One ribbon gauze was packed into each scrotal wound, and the left testis was covered with paraffin gauze.
The patient complained of groin pain after the surgery, and the surgeon replaced the two ribbon gauzes but left the original paraffin gauze in the left scrotum.
The recovery room nurse verified with the surgeon and documented in the perioperative nursing record that “one paraffin gauze still remained in the wound”.
However, ward nurses replaced only the ribbon gauzes during daily dressing without noting the paraffin gauze.
Even though the patient was later admitted to another public hospital, both hospitals opted not to proceed with further wound exploration.
It was until two months after the operation, the patient noticed discharge from his scrotum and self-punctured it, observing whitish material from the wound.

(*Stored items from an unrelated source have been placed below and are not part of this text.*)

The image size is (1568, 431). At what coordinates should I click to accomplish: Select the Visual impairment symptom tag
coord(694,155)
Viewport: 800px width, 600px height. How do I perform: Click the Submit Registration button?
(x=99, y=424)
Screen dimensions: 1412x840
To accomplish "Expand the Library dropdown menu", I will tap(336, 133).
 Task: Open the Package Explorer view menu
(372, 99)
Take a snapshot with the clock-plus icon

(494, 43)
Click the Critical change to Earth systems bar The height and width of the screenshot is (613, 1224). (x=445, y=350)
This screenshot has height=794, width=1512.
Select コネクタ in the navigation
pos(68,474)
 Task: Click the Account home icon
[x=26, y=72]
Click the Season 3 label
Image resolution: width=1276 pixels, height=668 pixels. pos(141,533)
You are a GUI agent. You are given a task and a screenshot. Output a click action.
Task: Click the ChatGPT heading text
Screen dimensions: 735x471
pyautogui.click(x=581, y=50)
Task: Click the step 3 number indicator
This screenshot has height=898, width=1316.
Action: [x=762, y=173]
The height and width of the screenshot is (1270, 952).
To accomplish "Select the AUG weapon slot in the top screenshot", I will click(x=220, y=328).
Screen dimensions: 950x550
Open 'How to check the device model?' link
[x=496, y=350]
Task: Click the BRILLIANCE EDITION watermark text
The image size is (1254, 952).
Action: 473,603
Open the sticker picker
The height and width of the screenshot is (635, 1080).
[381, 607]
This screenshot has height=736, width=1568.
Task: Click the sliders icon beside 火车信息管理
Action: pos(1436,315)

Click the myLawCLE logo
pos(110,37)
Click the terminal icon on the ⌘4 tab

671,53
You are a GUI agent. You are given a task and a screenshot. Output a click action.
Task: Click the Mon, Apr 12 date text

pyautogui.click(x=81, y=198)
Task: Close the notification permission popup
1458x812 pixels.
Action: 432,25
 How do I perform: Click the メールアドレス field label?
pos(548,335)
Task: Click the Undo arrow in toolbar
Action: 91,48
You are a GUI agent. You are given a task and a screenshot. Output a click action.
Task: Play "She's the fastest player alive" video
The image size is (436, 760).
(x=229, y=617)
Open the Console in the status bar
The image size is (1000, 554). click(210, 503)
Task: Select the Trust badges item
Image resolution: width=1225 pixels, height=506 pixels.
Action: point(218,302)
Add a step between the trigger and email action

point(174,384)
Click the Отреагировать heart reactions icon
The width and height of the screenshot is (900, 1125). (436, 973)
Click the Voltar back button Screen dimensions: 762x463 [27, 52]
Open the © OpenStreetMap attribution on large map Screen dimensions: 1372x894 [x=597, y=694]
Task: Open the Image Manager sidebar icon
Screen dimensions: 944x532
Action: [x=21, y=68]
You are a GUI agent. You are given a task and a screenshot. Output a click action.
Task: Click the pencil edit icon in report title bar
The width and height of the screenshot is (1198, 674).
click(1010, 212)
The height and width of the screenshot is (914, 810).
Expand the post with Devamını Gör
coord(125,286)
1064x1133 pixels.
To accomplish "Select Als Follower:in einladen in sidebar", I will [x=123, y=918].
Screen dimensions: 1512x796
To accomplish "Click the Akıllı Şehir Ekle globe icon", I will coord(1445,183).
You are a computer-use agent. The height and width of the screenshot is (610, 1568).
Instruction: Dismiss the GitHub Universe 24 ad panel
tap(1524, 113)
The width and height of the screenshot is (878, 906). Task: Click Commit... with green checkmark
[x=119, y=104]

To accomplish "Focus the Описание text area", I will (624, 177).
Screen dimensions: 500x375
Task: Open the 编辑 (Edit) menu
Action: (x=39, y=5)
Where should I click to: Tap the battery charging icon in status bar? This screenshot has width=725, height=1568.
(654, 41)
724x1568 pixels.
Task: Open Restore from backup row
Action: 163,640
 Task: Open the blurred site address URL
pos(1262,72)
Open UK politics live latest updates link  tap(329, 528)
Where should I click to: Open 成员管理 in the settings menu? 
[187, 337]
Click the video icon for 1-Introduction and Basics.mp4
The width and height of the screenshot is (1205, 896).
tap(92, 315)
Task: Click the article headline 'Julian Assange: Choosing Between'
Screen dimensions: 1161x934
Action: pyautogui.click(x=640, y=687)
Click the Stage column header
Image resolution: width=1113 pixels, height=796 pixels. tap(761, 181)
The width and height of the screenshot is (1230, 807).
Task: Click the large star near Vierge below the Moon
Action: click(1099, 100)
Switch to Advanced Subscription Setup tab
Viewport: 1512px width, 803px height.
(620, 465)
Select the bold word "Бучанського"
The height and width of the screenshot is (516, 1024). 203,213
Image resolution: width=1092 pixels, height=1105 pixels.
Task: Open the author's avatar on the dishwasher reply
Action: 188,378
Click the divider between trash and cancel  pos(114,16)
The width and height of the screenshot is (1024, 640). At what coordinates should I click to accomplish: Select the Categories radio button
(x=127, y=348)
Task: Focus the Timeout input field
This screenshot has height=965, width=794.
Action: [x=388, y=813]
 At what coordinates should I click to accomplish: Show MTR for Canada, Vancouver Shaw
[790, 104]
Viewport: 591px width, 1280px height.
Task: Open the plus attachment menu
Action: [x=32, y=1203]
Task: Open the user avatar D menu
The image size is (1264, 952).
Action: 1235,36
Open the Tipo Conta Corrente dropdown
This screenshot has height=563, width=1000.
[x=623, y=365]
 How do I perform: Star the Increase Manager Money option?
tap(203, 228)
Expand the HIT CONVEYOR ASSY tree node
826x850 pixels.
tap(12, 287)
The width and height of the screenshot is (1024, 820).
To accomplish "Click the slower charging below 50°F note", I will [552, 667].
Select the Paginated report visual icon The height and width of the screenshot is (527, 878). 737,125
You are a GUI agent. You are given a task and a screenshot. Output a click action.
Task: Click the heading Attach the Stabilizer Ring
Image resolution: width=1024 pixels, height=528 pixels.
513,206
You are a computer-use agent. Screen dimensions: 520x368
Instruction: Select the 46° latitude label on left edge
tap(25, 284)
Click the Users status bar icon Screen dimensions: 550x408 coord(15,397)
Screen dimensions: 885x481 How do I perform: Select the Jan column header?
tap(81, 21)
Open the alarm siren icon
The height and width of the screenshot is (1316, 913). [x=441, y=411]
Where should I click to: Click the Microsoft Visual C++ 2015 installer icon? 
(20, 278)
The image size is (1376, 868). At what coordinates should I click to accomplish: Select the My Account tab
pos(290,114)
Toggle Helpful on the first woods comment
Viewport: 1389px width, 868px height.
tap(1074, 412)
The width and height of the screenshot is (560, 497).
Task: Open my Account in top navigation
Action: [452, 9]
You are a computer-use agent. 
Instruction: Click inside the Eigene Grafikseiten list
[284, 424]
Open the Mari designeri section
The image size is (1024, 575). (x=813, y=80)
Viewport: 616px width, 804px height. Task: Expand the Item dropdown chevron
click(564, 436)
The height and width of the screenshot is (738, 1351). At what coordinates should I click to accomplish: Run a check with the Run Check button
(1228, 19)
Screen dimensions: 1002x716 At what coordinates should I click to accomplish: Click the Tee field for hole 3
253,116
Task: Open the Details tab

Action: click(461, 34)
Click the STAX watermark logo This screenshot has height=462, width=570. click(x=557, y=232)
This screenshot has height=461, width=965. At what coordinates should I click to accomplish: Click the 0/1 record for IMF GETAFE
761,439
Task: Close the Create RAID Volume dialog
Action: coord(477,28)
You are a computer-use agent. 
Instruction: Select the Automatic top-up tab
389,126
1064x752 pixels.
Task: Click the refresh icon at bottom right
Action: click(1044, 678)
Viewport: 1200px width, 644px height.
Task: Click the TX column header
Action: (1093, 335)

Bedside exploration retrieved two pieces of fragmented paraffin gauze from the scrotal wound.
The authority said in the document to suggest reinforcing ward nurses to review the perioperative nursing record, as well as alertness of suspected surgical material retention on ultrasound reports.
This is one of the seven sentinel events that happened between July and September last year, the authority reported, comprising four cases of surgery or interventional procedure involving wrong body parts, two cases of retained instruments or materials procedure, and once case of maternal death with massive pulmonary embolism.
There were also 14 reported serious untoward events, there were 11 related to medication errors and three patient misidentifications.